Ah, alors. La philosophie par la série. Je perçois le sujet « foutage de gueule » à l’approche.
Comme tout le monde, je pense (puisque ça fait le tour du web téléphagique depuis au moins ce matin), j’ai lu cet article sur Thibaut de Saint Maurice, qui parle de philosophie à travers les séries. Et non pas dans les séries, nuance. L’auteur, un prof de philo, semble découvrir que d’une part les séries télé sont populaires (le choc !) auprès des jeunes (attaque cardiaque !), mais qu’en plus, il s’y dit des trucs. C’est pas juste du temps de cerveau disponible, c’est… c’est presque pas bête, ce qu’il se dit.
Encore un qui a inventé l’eau chaude. Mais bon, à la rigueur, une révélation même tardive reste une révélation.
Je manque par contre de m’étrangler lorsque je lis quelques uns des exemples employés : 24, Desperate Housewives, Prison Break… et pourquoi pas NCIS aussi ? Si c’est pour faire le malin sur ces séries-là, autant ne rien dire du tout. Cela dit je conçois tout-à-fait que quand on parle du plus petit dénominateur commun, on attire l’attention. Et accessoirement c’est plus vendeur, aussi.
Le vrai téléphage, celui qui ne s’arrête pas aux titres les plus populaires, aura bien entendu flairé la supercherie d’instinct, relevant qu’on n’aura pas attendu « les séries télé, nouvelle forme artistique populaire » (dixit l’article de Slate… sic) pour trouver de la philosophie dans les séries, encore fallait-il y regarder d’un peu plus près.
Le premier titre qui me vient à l’esprit est Oz, pour des raisons assez évidentes je pense. Voilà bien une série qui est pour ainsi dire un vivant traité de philosophie, bien plus profond et intéressant à étudier à mon sens. On y trouve pèle-mêle et entre autres : des questionnements sur la vie, le temps, la nature humaine, etc… D’ailleurs dans la foulée, Oz est aussi une thèse sociologique et un manifeste politique (faut pas gâcher). Et cela en parvenant à être une série très accessible sans jamais se compromettre dans la facilité, en plus. Faites regarder du Oz à vos élèves, Monsieur de Saint Maurice, tout le monde y gagnera, la philosophie comme la téléphagie (pourquoi serait-ce unilatéral ?).
Evidemment, le concept derrière ce bouquin, c’est d’essayer de capter l’attention des jeunes en faisant des parallèles avec des concepts philosophiques, et c’est relativement louable dans l’ensemble, sauf que ça ne tire personne vers le haut !
Qui plus est, on peut trouver de la philosophie n’importe où, j’ai envie de dire, et à plus forte raison si l’on est professeur de philosophie. Avec un peu de réflexion, je suis sûre qu’on peut même trouver une pensée profonde derrière, mettons, Son of the Beach. Si, en y passant quelques heures et en n’ayant rien d’autre à faire, ça doit être possible… C’est toujours facile de poser le regard sur quelque chose pour ensuite l’étiqueter selon un courant de pensée défini. Sauf que ces propos sont bien souvent involontaires, ce qui invalide d’autant la démarche philosophique qui consiste à se questionner sur de l’abstrait et non simplement à résoudre des enquêtes selon un cahier des charges dûment respecté (j’ai NCIS en sourdine à côté de moi en attendant Canterbury’s Law, et croyez-moi, bien malin celui qui attribuera aux scénaristes un quelconque degré de réflexion).

++++++++

**OBJECTIF ÉNONCÉ 1**
Condensez le paragraphe du billet qui commence par « Le premier titre qui me vient à l’esprit est Oz », en conservant ses faits essentiels.
**OBJECTIF ÉNONCÉ 2**
Rendez en anglais cette phrase du billet : « C’est toujours facile de poser le regard sur quelque chose pour ensuite l’étiqueter selon un courant de pensée défini. »
Seul le billet sert de source pour ce qui suit.

**DONNÉES ENREGISTRÉES**
++++++++

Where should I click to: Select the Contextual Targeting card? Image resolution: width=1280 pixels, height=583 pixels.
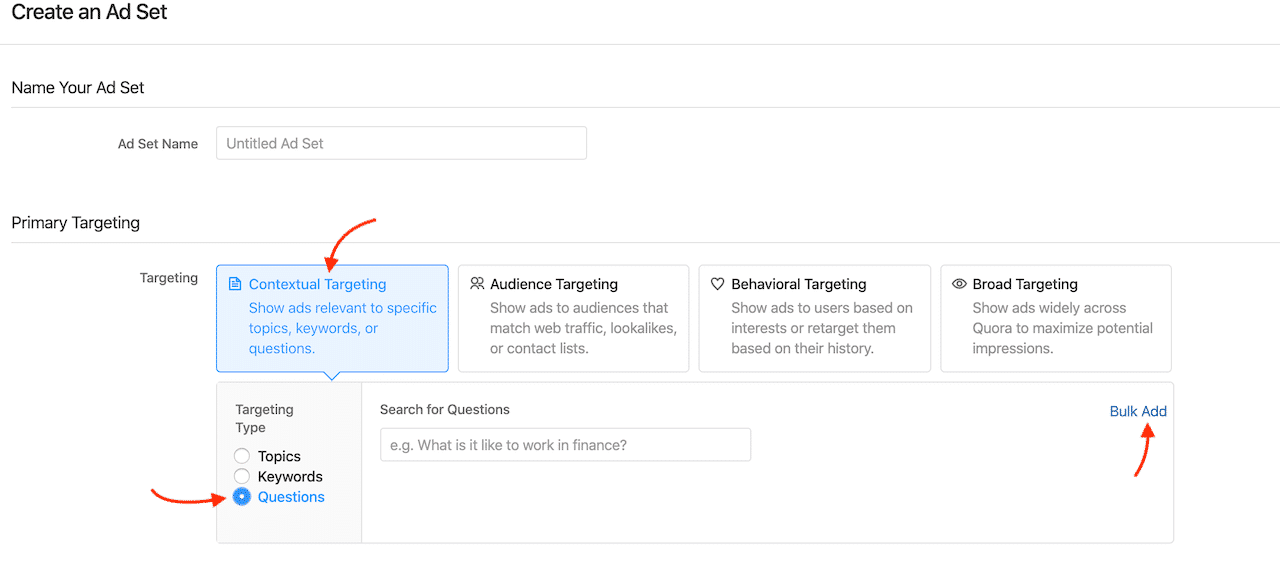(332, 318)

++++++++

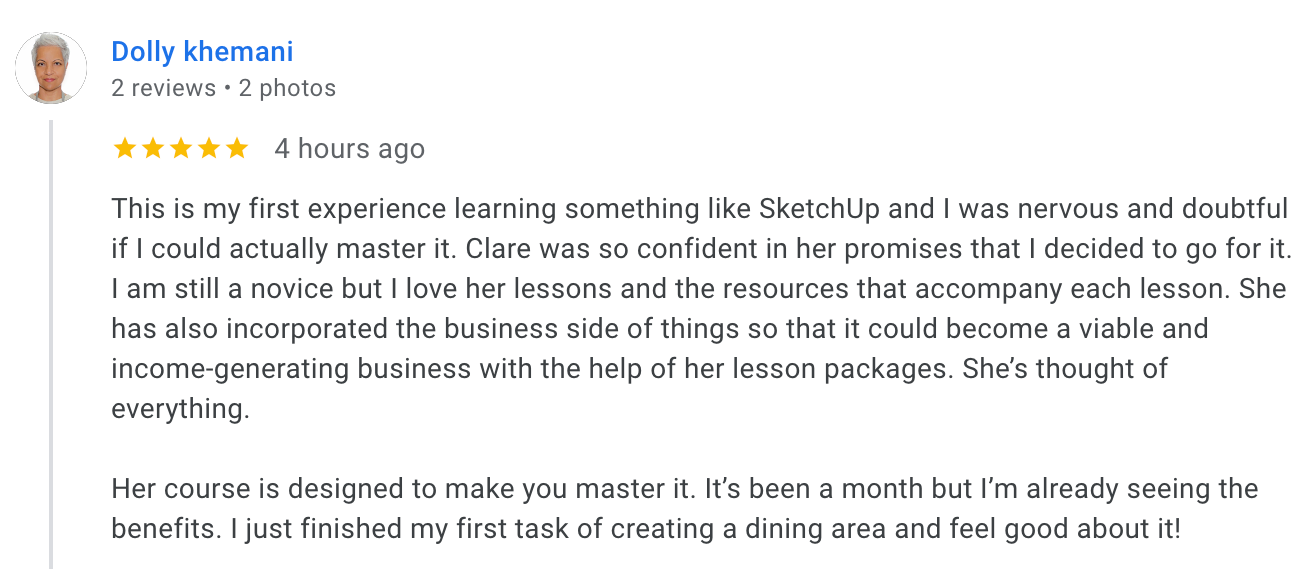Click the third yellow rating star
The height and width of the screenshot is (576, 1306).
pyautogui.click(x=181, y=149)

++++++++

**RÉPONSE RÉDIGÉE 1**
Oz est le premier titre cité : c’est presque un traité vivant de philosophie, plus profond et plus intéressant à étudier, qui interroge notamment la vie, le temps et la nature humaine. La série est aussi une thèse sociologique et un manifeste politique, tout en restant très accessible sans céder à la facilité. Monsieur de Saint Maurice est invité à la faire regarder à ses élèves, au profit de la philosophie comme de la téléphagie.

**RÉPONSE RÉDIGÉE 2**
It is always easy to look at something and then label it according to a defined school of thought.